- To: chat slug <slug-chat@xxxxxxxxxxx>
- Subject: Re: [chat] Editor anxiety
- From: Paul Cameron <1paul@xxxxxxxxxxxxxxxx>
- Date: Mon Oct 29 22:54:02 2001
- User-agent: Mutt/1.3.22i
On Mon, Oct 29, 2001 at 10:40:55PM +1100, Andre Pang wrote:
> On Mon, Oct 29, 2001 at 10:24:02PM +1100, Adrian van den Dries wrote:
>
> > See, that's where the whole "vim vs. emacs" argument just falls apart:
> > Learn to script emacs, and you have learnt a fully-featured, high-level,
> > arguably superior[0] programming language. Learn to script vim OTOH,
> > and you've learnt to script vim. Whoopie.
As I have maintained for several years, Emacs is mind control. From
its vi mode (what a lovely name) to its choice of key bindings
(no wonder RMS developed CTS), it changes the chemistry of your
mind and your body (for the worse!@).
Besides, emacs users are surprisingly bad at paintball. Not a good sign.

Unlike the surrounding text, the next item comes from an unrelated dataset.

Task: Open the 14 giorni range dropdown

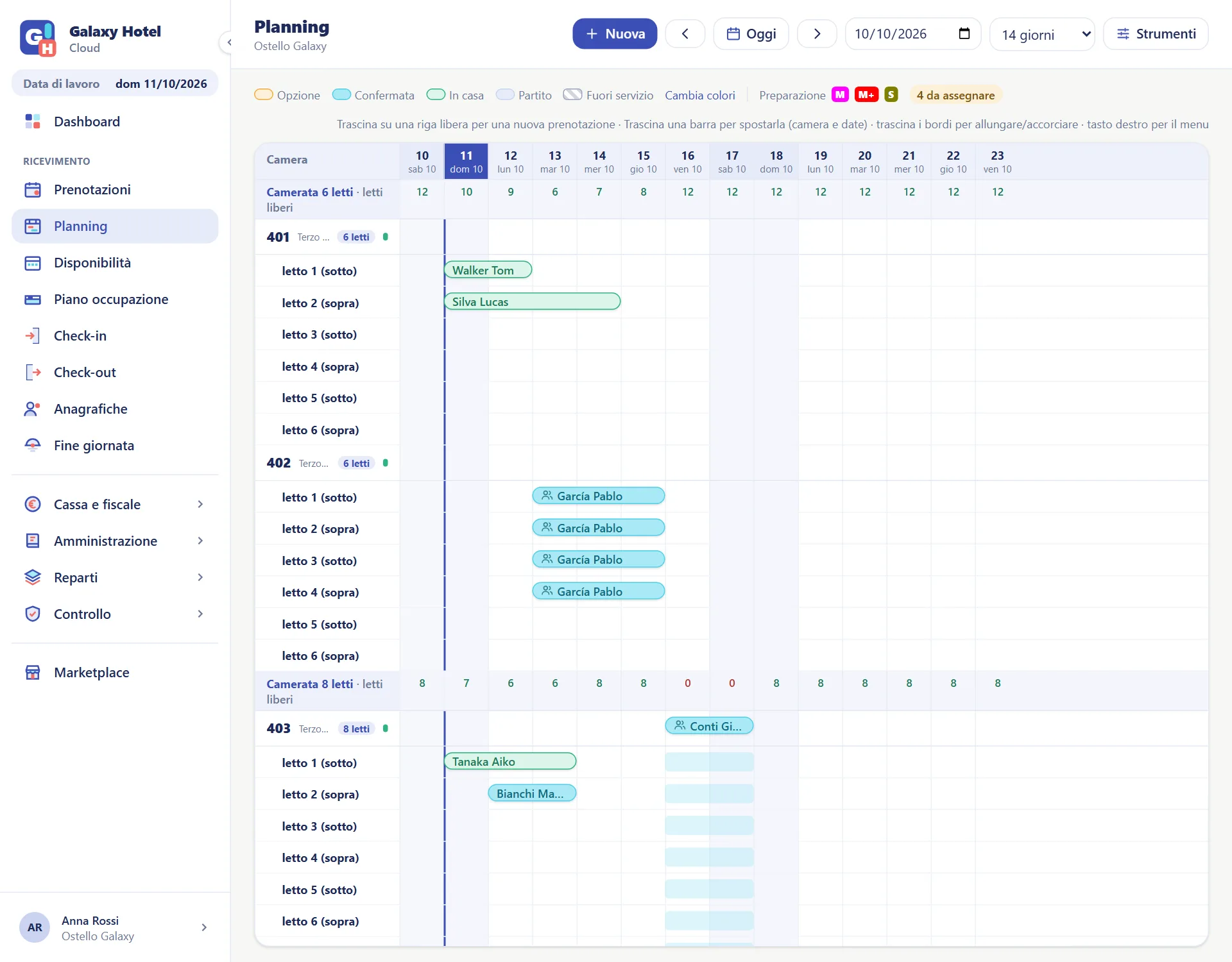Action: point(1042,34)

> vim also has bindings for Perl, Python, Ruby, and Tcl. there's no
> reason why you can't use those. in fact, lots of people on
> vim-uesrs use the Perl bindings when they need serious speed and
> Vim's scripting language is just too slow.
>
> whether those languages are inferior or superior to LISP is
> something i don't want to go near :).
It's easier to write a LISP interpreter in Perl than it is to
write a Perl interpreter in LISP. Obviously, Perl is more powerful.
Now, to change my mutt bindings to be more like Pine ...
Paul.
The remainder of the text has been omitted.